Records of finding words and items:
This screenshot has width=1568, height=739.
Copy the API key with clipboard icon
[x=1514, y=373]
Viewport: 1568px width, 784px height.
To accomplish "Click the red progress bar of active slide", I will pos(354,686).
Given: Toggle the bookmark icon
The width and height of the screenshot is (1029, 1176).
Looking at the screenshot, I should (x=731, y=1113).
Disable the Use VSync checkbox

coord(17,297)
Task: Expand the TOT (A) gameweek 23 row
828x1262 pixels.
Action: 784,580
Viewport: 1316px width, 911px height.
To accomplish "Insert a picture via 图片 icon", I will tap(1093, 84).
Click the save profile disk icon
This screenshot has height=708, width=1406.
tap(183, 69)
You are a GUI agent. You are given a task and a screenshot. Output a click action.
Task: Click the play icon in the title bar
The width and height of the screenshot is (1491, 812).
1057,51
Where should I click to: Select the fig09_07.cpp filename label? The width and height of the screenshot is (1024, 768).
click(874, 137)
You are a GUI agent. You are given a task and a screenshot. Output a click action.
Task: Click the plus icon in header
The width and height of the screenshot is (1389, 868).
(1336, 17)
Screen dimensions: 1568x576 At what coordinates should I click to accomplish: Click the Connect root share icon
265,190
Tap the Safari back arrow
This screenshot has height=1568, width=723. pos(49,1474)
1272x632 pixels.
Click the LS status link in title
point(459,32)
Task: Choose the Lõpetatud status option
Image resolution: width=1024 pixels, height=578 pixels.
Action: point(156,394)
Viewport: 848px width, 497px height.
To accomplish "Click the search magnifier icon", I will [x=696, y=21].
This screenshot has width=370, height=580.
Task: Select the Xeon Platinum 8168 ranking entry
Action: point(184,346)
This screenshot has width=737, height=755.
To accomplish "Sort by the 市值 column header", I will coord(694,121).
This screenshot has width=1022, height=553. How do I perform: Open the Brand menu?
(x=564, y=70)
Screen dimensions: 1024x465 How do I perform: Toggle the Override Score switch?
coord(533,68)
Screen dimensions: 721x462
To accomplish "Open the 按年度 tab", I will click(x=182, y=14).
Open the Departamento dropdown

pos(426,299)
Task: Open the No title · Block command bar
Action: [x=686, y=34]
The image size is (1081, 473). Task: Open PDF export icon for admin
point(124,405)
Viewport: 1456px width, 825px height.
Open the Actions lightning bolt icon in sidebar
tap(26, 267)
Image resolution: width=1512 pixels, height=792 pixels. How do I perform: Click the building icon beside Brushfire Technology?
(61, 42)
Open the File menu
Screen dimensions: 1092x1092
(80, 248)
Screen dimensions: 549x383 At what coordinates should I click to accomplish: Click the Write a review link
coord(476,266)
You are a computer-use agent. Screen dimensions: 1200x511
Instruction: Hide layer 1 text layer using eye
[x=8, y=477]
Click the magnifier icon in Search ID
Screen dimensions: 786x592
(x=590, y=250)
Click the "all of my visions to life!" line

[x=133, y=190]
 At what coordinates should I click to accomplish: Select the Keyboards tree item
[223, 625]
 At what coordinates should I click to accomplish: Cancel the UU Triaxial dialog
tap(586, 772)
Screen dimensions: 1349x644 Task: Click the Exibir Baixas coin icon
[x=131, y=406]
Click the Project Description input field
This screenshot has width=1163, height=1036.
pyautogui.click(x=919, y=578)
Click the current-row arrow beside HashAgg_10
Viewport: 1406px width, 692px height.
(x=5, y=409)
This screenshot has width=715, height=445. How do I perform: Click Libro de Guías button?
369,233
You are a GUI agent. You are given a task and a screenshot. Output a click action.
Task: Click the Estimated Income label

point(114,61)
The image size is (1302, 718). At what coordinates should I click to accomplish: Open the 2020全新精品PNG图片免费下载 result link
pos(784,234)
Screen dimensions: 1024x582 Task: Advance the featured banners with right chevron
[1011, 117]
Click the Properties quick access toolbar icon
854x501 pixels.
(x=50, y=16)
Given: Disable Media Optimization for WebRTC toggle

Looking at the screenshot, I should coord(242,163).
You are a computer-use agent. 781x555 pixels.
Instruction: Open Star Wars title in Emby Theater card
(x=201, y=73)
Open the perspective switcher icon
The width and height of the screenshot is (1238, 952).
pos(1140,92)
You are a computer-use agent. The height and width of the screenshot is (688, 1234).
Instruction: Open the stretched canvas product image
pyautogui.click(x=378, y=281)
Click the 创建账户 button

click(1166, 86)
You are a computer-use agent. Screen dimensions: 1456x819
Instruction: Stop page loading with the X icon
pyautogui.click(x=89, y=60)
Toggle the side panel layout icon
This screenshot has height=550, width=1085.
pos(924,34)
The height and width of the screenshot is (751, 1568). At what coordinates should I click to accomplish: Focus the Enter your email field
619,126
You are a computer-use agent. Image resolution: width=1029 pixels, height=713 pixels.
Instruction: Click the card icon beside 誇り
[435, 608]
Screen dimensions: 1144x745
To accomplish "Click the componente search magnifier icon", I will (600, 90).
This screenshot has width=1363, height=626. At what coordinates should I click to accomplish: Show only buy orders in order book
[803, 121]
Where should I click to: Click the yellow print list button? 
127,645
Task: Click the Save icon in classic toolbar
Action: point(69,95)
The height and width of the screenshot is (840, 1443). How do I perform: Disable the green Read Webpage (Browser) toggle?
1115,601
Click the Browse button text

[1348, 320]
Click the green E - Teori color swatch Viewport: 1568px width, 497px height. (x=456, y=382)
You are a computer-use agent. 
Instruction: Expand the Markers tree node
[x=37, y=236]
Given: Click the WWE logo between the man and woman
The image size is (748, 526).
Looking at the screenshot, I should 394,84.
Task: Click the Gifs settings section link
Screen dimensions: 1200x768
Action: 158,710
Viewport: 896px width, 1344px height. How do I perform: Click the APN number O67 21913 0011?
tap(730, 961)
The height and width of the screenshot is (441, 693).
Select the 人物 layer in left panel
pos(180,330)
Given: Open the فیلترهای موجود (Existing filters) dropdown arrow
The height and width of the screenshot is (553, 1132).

Task:
Copy out the stretch of the records from the line containing "Screen dimensions: 1568x576" through the line containing "point(459,32)", word for word.

Task output:
Screen dimensions: 1568x576 At what coordinates should I click to accomplish: Click the Connect root share icon
265,190
Tap the Safari back arrow
This screenshot has height=1568, width=723. pos(49,1474)
1272x632 pixels.
Click the LS status link in title
point(459,32)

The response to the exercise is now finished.